Каково отношение Толстого к культуре? Чем он является в нашей бедной русской культуре?
* * *
Культура есть движение, культура есть любовь. История началась не с первого негодования человека, не с Каина: она началась с первого восхищения человека, с жертвы Богу Авеля, «Богу», т. е. вот всему этому миру, и дубравам, и звездам, и верно «кому-то, кто прячется за покровом звезд и дубрав». Кто ведает, что думал человек, когда приносил свою первую жертву…

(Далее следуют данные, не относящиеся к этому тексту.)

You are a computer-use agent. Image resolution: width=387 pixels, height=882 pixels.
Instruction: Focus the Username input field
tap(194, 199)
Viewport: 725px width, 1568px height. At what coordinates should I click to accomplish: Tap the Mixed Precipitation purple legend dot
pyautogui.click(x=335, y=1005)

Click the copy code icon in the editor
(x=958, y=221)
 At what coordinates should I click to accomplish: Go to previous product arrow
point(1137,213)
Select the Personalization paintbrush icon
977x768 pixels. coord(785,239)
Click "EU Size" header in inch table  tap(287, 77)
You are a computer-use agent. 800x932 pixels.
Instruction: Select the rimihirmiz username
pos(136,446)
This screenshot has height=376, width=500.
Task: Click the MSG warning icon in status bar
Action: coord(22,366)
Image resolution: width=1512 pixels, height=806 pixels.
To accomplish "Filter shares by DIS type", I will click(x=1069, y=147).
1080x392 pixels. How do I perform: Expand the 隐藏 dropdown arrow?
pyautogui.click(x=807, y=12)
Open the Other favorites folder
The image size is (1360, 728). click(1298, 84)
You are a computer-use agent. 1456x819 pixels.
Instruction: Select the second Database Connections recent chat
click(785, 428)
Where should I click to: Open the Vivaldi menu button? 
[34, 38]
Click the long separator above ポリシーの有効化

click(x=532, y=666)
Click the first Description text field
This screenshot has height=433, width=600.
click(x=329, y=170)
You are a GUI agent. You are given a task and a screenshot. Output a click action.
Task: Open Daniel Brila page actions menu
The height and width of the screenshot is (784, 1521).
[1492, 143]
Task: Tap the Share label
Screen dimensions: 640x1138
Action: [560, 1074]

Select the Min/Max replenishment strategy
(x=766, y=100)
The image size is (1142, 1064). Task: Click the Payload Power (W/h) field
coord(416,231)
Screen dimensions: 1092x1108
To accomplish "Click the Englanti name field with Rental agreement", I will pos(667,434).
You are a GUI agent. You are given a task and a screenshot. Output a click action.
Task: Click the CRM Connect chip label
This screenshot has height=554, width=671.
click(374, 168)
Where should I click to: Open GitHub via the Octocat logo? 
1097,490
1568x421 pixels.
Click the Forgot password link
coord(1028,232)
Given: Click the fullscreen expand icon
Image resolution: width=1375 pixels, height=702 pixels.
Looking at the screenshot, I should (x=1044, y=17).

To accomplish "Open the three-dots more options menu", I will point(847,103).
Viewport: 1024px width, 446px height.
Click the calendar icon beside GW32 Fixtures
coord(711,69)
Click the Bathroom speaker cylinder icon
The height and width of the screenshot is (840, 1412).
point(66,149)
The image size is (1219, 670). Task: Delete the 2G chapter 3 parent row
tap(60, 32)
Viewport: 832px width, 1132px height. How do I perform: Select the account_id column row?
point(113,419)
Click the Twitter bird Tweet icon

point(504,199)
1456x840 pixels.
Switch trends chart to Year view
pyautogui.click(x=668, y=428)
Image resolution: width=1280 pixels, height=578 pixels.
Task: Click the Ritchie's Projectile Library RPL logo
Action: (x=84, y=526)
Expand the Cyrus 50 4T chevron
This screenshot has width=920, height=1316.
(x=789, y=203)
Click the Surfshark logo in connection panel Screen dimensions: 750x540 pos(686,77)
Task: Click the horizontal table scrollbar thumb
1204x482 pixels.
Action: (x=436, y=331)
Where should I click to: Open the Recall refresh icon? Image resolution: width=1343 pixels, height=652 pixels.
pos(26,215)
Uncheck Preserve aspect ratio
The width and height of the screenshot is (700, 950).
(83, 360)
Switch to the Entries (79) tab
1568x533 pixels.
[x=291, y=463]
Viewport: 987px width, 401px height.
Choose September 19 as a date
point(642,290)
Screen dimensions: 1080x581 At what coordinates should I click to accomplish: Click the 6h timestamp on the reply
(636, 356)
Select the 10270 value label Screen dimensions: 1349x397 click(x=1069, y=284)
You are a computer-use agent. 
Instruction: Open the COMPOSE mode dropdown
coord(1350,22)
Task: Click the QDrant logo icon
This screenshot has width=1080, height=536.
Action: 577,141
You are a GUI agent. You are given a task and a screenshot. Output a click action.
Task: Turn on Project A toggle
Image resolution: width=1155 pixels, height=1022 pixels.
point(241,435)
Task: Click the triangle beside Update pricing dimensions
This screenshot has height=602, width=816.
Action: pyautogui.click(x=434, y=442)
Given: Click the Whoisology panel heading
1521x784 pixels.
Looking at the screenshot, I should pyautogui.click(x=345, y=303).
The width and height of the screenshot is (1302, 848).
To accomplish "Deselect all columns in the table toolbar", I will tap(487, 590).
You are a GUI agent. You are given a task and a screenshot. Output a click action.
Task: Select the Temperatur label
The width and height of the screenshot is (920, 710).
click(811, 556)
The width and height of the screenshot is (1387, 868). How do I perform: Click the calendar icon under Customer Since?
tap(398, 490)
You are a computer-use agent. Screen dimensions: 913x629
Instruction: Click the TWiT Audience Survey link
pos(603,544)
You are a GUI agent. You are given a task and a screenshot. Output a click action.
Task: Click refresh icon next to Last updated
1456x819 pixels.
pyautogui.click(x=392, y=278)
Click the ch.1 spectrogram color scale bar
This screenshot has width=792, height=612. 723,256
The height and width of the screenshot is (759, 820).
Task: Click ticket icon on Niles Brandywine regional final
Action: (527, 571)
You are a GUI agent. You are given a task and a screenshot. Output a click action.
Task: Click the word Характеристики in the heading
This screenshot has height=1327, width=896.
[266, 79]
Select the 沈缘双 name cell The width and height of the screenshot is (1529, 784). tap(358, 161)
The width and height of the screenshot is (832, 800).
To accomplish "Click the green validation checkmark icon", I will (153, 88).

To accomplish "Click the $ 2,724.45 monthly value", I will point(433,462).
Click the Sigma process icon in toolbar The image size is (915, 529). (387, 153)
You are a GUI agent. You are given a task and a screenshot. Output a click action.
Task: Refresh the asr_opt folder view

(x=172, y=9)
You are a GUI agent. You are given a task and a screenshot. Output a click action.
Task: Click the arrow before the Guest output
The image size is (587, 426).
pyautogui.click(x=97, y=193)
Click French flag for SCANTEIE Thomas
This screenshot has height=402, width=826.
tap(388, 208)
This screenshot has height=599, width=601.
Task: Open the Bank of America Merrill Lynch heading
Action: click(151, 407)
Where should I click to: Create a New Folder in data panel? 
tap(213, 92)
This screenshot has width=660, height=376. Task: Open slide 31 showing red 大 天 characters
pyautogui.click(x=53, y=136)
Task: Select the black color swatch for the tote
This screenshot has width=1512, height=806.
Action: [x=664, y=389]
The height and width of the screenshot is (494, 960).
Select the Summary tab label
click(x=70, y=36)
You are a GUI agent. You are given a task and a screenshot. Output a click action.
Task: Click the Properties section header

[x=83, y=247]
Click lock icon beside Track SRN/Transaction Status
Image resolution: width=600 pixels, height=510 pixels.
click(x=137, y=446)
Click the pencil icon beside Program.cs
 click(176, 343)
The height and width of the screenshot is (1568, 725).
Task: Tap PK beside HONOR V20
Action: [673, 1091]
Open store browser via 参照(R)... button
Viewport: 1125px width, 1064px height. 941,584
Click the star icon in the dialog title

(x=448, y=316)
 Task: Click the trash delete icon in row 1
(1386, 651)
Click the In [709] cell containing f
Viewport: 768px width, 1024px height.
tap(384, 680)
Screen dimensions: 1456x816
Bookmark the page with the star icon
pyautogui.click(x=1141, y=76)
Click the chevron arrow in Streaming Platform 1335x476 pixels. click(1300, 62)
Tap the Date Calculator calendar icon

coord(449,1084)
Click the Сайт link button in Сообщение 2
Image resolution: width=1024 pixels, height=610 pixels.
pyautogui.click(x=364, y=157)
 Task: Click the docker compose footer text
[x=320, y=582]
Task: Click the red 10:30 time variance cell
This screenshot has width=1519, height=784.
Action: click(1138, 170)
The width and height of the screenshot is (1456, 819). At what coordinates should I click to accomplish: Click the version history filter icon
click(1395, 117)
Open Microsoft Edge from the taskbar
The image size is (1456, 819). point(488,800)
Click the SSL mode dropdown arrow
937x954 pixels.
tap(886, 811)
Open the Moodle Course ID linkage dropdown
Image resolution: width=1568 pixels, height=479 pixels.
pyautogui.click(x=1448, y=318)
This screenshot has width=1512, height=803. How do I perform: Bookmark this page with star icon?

«Соlо» — чту, почитаю; отсюда супинная форма — cultum, и уже отсюда существительное — «культ», и другое, дальнейшее — «культура». Все это — «почитание», связь «почитаний», родство «почитаний». В наше время всяческих отрицаний и порицаний ужасно трудно проводить эту мысль, что великое, почтенное, седое древо истории все и выросло из этих «почитаний»; и хотя, конечно, разрушения, революции суть совершенно необходимые условия роста, однако именно только «условия» вроде «голода» для «добывания пищи»: а история вся выросла в положительном своем содержании из великих, благоговейных, склоняющихся чувств. Лютер не тем совершил дело свое, что выгнал из Германии прежних попов: этим бы он ровно еще ничего не совершил; он велик был тем, что в XVI веке сохранил теплоту, восторг и наивность веры III–II века, энтузиазм апостольский. Так энтузиазм, а не сатиру… И революционеры XVIII века тем, и притом единственно тем были велики, что среди цинизма стародворянской Франции, Франции напудренных маркиз, ловеласничающих аббатов и кудесйиков, как Калиостро, — образовали мечту новой братской общины, общины бедных и трудящихся, и, словам, — «égalite, fraternité, liberté»… Теперь для нас это — фраза, пустой звук: сейчас Франция за эти слова и не поднялась бы на штыки и со штыками. Святость минуты, этих каких-нибудь десяти лет, и заключалась в том, что эти слова, для нас шаблонные, загорелись как первая истина, святая, непререкаемая, очевидная от старцев до 11-летних мальчиков. Они «поверили», «почтили» («соlо» — «чту», «cultum», «cultura»): и этою-то верою, святою, как жертва Авеля, опрокинули старый мир, потрясли Европу. Да, и Лютер и Дантон, как ранее — Эразм, и еще ранее — бл. Августин и совсем рано — ап. Павел: все они суть «чтители», «благоговеющие», «склоняющиеся». Это-то великое братство склоненных, преклоненных голов, внутри себя чему-то молящихся, кротко, послушно, смиренно, — это братство безмолвных (в первом фазисе деятельности) энтузиастов и образовало все движения в истории, ее минутные судороги и затем вековой труд — собственно «прилежания», старательной работы, именно работы около предмета мечты и энтузиазма.